Home | News    Saturday 12 April 2008

Bor County officials threaten boycott to Sudan’s census

By Philip Thon Aleu

April 11, 2008 (BOR, Jonglei) — Officials trained to carry out the fifth Sudan’s Population and Housing Census in Bor County, scares Jonglei state director Friday April 11 that they will not go to the fields (counting sites) till contract forms are filled at the County’s headquarters Bor town.

State director promised complete solution to the crisis in 14 hours and “all shall be done by 8:00 am tomorrow (Saturday April 12).”

The group of enumerators- and the majority, claims the state census officials are creating room to cheat them “despite the fact that this exercise is fully financed by Sudan government” and internationally valued.

“You can’t start work without knowing what to sleep on? What to eat? How much to get at the end of the exercise?” Thon Nhial, the head of 216 enumerators for Bor County demanded the State director to explain the circumstances surrounding these processes. “Time to serve the nation free of charge has ended,” he added. “Unless these issues are correctly dealt with, we shall not go to the fields,” the shouted in murmurs supporting their representatives.

Bor County enumerators accused the high ranking at County level of under paying them during last week’s training that surged lost of confidence. The officials in question include field officers, coordinators and field supervisors who controlled monetary issues and senior in the ranks.

They denied any wrong doing.

“Who was not given his or her daily allowances?” Ayuen David, a coordinator, posed a defending to the enumerators but his argument fall on deaf hears. Jonglei State director for statistical commission Thiong Akuei eased tension when he connected the group (enumerators) to the headquarters in Juba. “I can’t tell you much to get at the end of the census but be sure that a plane is landing tomorrow at 8:00 am in Bor,” Southern Sudan coordinator for census commission in Juba, Philip Dau reportedly told chief enumerator Thon Nhial through phone.

This crisis tension is a mere beginning of problems, the director says. “There are many challenges like lack of tents, rains, roads inaccessibility, mosquitoes and distance,” Akuei told reporters at his office shortly after the tension was eased. Jonglei and government of southern Sudan are about to be defeated by these challenges, he says but maintained that all is still within their power ability.

Meanwhile, Pibor County (part of Jonglei state) census officials successfully reached to the fields Wednesday April 10 after their materials and man power was availed from Central Equatoria State (ECS). The county’s census is boasted by South Sudan government, Director Akuei says. “It is the only county with eleven cars. Other Jonglei counties have one each and others like KorKulos have none at all,” he said.

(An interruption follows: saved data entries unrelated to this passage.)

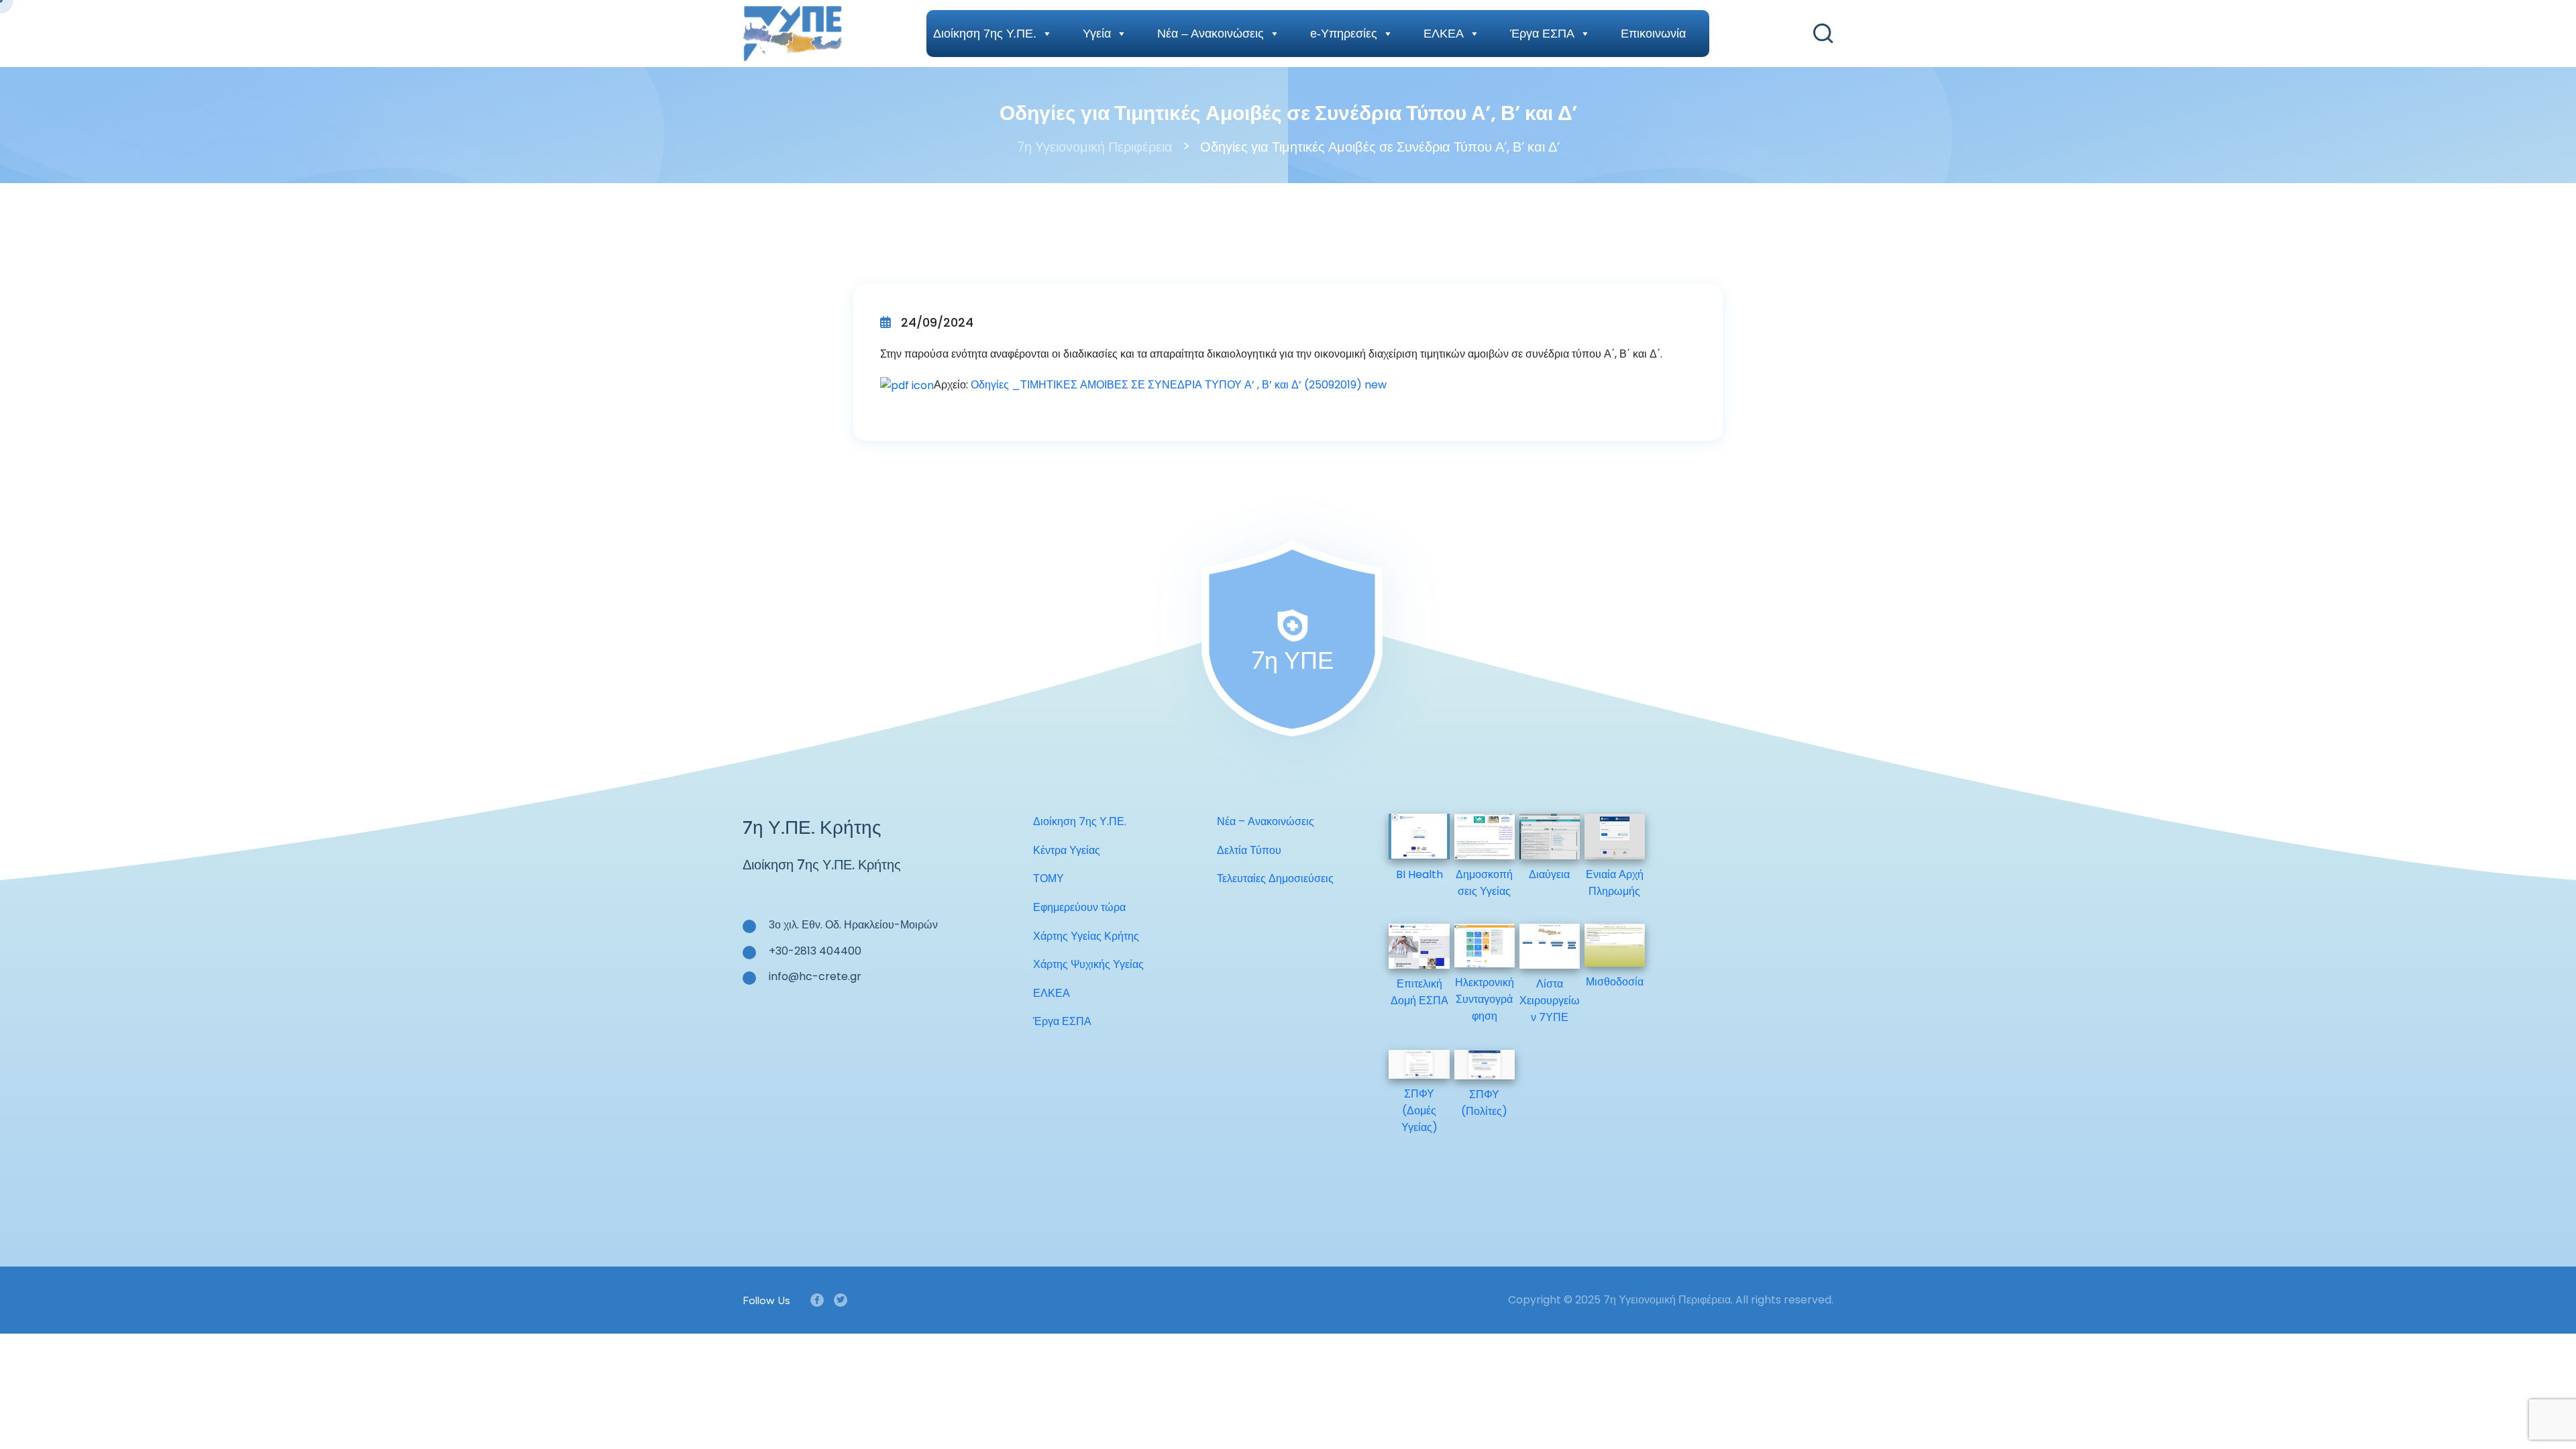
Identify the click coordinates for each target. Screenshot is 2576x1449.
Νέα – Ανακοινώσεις (1210, 33)
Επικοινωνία (1653, 33)
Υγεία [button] (1097, 33)
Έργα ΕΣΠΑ (1542, 33)
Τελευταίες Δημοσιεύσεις (1275, 878)
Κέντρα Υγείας (1066, 850)
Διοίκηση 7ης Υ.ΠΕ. (984, 33)
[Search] (1823, 33)
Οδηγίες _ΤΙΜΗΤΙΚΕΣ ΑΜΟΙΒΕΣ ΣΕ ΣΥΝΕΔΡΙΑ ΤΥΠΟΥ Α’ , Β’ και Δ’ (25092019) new (1179, 384)
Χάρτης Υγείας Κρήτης (1086, 936)
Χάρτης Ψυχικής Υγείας (1088, 964)
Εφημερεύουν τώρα (1079, 907)
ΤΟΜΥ (1048, 878)
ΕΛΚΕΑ (1444, 33)
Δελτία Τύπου (1249, 850)
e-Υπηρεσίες (1343, 33)
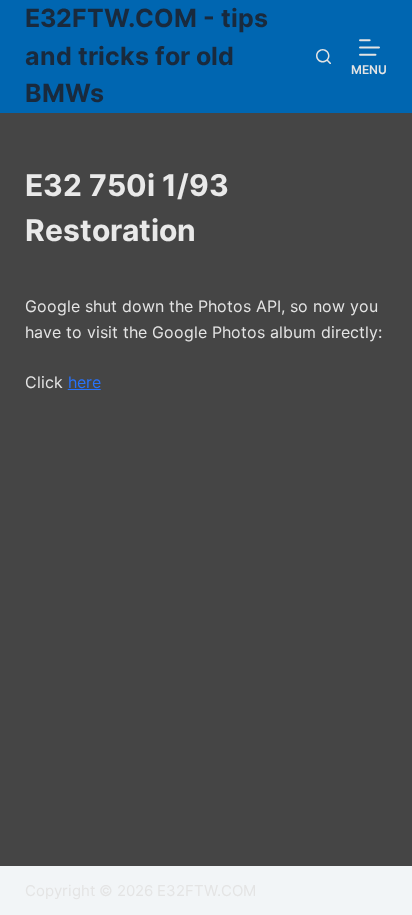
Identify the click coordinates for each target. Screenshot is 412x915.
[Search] (323, 56)
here (84, 382)
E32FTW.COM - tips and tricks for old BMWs (146, 55)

256 enumerators, 53 supervisors, 5 field officers and 1 coordinator; all ECS citizens are due to start census in the most nomadic - and feared volatile area in Jonglei in three days time.

The Eastern Equartorains will face language problem and food equipments, analysts predict. Pibor authorities refused census from Jonglei state claiming being “enemies on the line.” The November 2007 mobs in Bor town, where four Murle tribesmen are said to have perished stealthily distance Pibor County from Jonglei administration.

However, members of Jonglei state assembly and state ministers – born from Murle, resumed government positions after the exit of former governor Philip Thon Leek and receiving assurance of safety from Governor Kuol Manyang in December 2007.

All has not completely smoothened relationships between Murle and Bor where the state headquarters is based. Pibor authorities forth trained census officials in Yei (ECS). Bor county census says Jonglei or government of southern Sudan doubt standardized Pibor and less attentive to their equipments, a tool used to cause today’s boycott threats.